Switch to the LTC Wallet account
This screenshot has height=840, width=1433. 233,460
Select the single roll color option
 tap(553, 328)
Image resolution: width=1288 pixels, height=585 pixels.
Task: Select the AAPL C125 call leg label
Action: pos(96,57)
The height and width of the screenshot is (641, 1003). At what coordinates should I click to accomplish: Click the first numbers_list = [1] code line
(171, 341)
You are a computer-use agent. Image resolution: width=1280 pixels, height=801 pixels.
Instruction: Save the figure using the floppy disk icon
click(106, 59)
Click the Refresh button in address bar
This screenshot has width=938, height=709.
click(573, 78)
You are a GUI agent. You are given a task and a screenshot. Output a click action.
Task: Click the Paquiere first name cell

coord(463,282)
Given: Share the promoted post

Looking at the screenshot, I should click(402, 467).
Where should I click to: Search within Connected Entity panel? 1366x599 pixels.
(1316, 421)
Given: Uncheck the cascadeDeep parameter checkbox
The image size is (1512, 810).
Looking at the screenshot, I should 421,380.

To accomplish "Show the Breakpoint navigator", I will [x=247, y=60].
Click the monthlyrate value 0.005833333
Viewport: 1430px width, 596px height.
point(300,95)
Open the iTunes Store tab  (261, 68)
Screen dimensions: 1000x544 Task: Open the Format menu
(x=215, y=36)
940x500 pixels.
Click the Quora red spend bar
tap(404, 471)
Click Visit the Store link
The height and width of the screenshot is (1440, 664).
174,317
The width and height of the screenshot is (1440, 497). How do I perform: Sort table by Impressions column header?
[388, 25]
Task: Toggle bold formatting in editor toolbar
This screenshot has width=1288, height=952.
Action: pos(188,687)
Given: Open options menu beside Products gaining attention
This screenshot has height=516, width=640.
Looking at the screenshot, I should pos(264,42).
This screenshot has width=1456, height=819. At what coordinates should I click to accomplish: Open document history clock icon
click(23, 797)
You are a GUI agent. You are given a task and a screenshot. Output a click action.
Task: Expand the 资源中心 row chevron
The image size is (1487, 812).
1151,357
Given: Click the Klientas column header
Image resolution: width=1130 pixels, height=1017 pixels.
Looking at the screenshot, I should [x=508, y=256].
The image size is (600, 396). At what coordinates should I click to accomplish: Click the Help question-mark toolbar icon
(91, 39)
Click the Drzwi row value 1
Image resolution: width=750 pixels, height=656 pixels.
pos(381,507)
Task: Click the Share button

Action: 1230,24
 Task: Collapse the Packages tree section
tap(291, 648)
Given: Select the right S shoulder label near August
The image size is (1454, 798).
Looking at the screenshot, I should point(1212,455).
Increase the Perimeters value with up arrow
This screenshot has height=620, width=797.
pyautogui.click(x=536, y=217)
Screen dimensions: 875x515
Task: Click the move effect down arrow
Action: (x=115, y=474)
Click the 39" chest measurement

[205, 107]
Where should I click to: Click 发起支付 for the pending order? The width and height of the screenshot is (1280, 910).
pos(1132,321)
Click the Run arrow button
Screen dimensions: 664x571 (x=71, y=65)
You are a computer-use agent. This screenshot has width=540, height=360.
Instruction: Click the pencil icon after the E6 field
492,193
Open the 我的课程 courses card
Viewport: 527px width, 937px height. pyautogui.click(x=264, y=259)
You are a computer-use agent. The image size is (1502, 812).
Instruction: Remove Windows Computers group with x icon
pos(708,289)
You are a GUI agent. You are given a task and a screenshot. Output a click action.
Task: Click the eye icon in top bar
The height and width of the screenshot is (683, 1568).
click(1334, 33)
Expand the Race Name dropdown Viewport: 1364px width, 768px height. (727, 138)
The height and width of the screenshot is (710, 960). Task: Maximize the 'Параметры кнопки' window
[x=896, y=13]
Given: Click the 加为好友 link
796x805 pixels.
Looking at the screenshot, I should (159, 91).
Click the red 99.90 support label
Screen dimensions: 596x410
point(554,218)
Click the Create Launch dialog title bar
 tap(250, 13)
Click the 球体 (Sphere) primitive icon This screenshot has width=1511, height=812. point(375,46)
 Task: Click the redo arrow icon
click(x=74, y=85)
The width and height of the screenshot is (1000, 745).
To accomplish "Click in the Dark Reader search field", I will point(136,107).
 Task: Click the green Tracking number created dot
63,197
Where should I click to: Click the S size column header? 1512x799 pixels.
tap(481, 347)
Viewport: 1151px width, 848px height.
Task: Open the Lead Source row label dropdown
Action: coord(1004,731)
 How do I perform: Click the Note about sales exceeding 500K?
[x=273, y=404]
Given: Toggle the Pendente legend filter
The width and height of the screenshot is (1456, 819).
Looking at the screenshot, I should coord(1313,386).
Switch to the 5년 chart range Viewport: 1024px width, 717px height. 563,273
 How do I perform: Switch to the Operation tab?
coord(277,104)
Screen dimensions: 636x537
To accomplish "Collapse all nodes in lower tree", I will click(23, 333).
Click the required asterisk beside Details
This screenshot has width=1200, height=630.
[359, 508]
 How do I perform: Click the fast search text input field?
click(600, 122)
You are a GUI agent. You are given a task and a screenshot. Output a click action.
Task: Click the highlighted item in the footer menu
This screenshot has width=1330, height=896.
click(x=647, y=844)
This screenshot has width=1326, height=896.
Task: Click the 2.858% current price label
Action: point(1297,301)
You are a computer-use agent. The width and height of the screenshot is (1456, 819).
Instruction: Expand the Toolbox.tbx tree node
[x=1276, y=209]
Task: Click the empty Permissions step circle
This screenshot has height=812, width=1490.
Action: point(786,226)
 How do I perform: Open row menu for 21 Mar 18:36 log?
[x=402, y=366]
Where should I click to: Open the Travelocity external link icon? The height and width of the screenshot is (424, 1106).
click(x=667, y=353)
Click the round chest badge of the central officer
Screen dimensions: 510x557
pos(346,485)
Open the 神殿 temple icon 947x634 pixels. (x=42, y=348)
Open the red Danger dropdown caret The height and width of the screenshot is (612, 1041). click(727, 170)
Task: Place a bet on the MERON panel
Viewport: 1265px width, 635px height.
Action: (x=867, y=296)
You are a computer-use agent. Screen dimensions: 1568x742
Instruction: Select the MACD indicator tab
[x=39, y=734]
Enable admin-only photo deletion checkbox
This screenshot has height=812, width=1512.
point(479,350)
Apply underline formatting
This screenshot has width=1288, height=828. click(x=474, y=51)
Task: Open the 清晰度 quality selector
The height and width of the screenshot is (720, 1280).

→ Stated problem
Could you copy out the records above word for word, starting with the line that contains "Task: Click the redo arrow icon" and going on through the line that contains "Action: coord(1004,731)"?

→ Problem solution
 Task: Click the redo arrow icon
click(x=74, y=85)
The width and height of the screenshot is (1000, 745).
To accomplish "Click in the Dark Reader search field", I will point(136,107).
 Task: Click the green Tracking number created dot
63,197
Where should I click to: Click the S size column header? 1512x799 pixels.
tap(481, 347)
Viewport: 1151px width, 848px height.
Task: Open the Lead Source row label dropdown
Action: coord(1004,731)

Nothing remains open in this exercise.